I have a Mikrotik 2011UiAS running as the primary router for my home network.
One of the physical ports is defined as the exit node to the internet provider,
the others are bridged and connected to the devices of my local network.
I have already set up a small server, running an open-vpn client which works
well. Every connected device is able to use that tunnel while the server’s ip
is configured as the default gateway. The vpn server is a local computer
connected to the lan bridge.
Now, since one week, I am trying to configure the router as a transparent
“default gateway forwarder”. When I tell the DHCP clients to use the vpn
gateway as the default gateway, they are able - again - to use this tunnel,
but:
I want the clients to send all their requests to the router, 192.168.88.1.
And in the next step the router to forward all that packets to the local
vpn gateway, 192.168.88.100. This action should be transparent for
the clients.
At the moment, playing with src-nat and dst-nat and wireshark, the
clients are getting ICMP-Redirects from the router and then they
retransmit their packets to the vpn gateway (which they should not!):
What’s wrong with using DHCP to give VPN server as gateway to clients? It’s simple and clean way.
If you really want the traffic to go (uselessly) through router, you can disable sending of redirects:
/ip settings set send-redirects=no
And then make sure router forwards traffic to VPN server. It will, automatically, unless there’s some firewall rule(s) that would block it. It includes dropping connection-state=invalid packets in forward chain. You can’t have that, because it does not work with asymmetric routing (that’s what you’d create).

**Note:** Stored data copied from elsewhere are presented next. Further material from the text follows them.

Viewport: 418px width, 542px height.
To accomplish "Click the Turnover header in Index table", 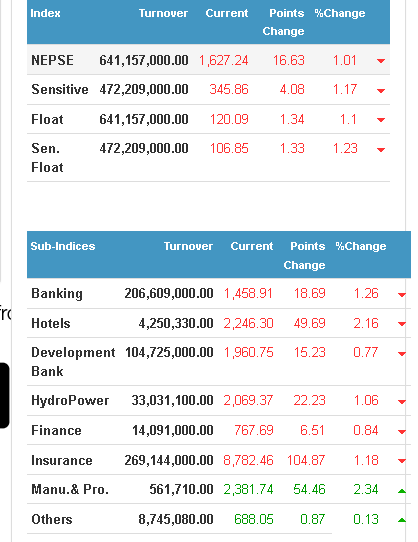I will (163, 13).
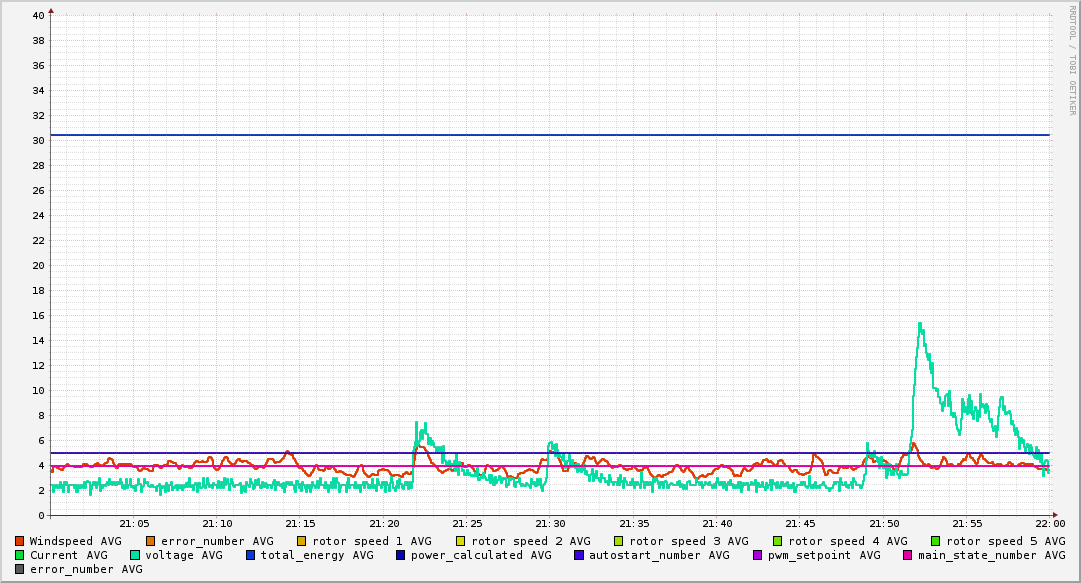Click the autostart_number AVG legend swatch
This screenshot has height=583, width=1081.
(x=579, y=555)
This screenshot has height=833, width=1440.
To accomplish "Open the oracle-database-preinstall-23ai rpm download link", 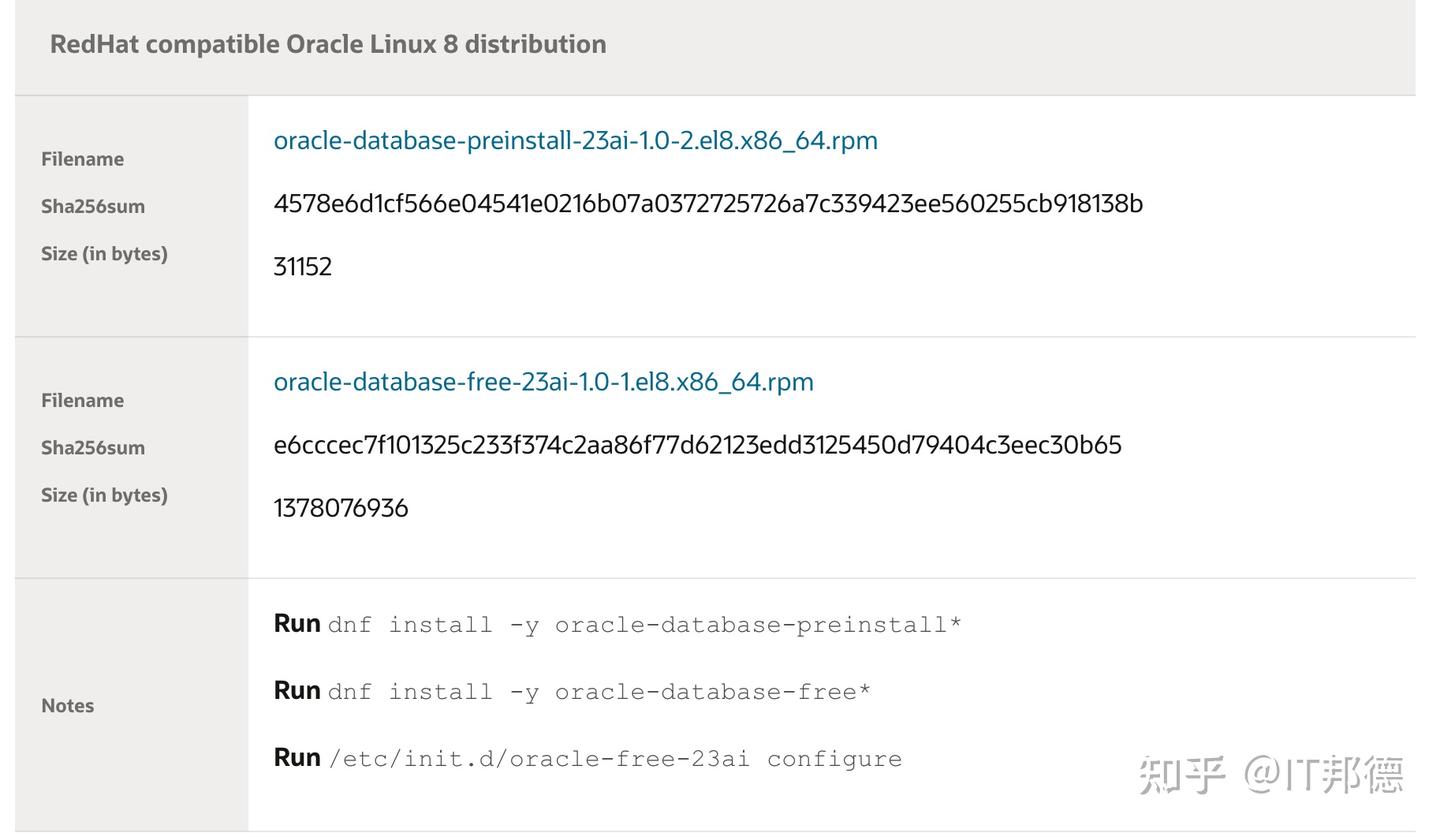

I don’t see address list LOCAL (probably a list of local addresses/subnets) and routing table OpenVPN (should contain route to 0.0.0.0/0 via 192.168.88.100), but it looks like something that should work. One more problem could be if connections from router used IP address other than 192.168.88.1 (e.g. because of some srcnat rule). Check what exactly happens. Traceroute, packet sniffer (Tools->Torch), …
By using the tools/torch utility I found out that the packets are sent to the local vpn gateway BUT these packets
from the router have its public source ip address. So the gateway receives the packets and there are also packets
coming back but these are addressed to the public ip address from port ETH1. Thats means they cannot be
forwarded from the vpn gateway to the router.
It looks like the public address is chosen as source before you tell it to use different route. I guess it makes sense, it has to choose some address and based on the destination, the public one would be right choice, because it would normally use the main default route. It can’t know that you’ll later send it somewhere else.
You can add another masquerade rule for out-interface= dst-address=!192.168.88.0/24 and it should do the trick. Just in case it does not, replace masquerade with src-nat and to-addresses=192.168.88.1.
I’m wondering myself if there’s better solution. If your public address is static, you can use src-nat with this specific address instead of masquerade and then set pref-src=192.168.88.1 for main default route and I think it will work. I’d like something even better, but I don’t see anything. It would have to be some kind of pre-output processing or something.